One thing that I’ve learned over the years is that the best way to learn is through playing.
And I don’t mean “how we learn X”. I mean “how we learn.”
To me, “play” is when you are trying to do something in a safe environment with rich feedback and encouragement. That describes most video games, but it describes lion cubs wrestling with and gently chomping their siblings.
It also describes school.
But only in the most abstract possible way. At least in the US. And even then, only sort of.
Standardized testing makes the stakes too high. Consequences are permanent WAY too early. You can’t play if failure is an *actual* fail state. You can’t adapt to feedback if you don’t get a chance to iterate. You can’t process criticism if you don’t feel safe.
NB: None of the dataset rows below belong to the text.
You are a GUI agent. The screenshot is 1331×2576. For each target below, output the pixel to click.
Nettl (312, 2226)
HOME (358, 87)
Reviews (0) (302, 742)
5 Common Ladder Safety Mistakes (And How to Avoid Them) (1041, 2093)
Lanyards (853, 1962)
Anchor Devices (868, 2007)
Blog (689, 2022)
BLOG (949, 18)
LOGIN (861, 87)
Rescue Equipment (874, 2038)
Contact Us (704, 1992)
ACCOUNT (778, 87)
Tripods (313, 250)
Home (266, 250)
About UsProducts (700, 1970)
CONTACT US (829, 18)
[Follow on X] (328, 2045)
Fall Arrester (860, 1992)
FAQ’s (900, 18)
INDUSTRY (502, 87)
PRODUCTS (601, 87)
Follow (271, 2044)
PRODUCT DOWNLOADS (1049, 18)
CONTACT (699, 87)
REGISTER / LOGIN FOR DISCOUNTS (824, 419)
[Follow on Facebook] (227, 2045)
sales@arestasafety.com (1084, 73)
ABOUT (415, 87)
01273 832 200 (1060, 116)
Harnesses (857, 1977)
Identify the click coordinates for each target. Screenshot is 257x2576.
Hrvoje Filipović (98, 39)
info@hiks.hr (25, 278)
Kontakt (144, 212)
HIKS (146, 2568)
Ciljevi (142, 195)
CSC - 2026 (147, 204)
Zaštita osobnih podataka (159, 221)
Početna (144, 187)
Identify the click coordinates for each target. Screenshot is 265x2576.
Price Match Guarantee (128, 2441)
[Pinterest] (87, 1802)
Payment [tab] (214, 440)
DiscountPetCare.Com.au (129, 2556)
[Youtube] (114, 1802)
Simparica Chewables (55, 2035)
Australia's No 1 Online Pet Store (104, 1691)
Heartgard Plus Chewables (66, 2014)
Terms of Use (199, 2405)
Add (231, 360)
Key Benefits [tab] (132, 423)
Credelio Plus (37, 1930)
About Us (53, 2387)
Students have little room for experimentation or exploration. The actual mechanics of the game are often incredibly uninteresting. It’s all cerebral and abstract, and there’s little physical engagement in subjects that aren’t explicitly physical.
It’s weird that “school” is how we’ve standardized “learning”, and that we smash kids into rows of chairs so early throughout their most formative years and that most of the feedback they get is *punishment* or *failure* for trying new things.
It’d be interesting to contemplate a more play-oriented learning process. I know some other countries do a much better job of this. And as someone who did well in the “traditional” schooling methods, it’s taken me a really long time to realize how *weird* it is that this is how we do it.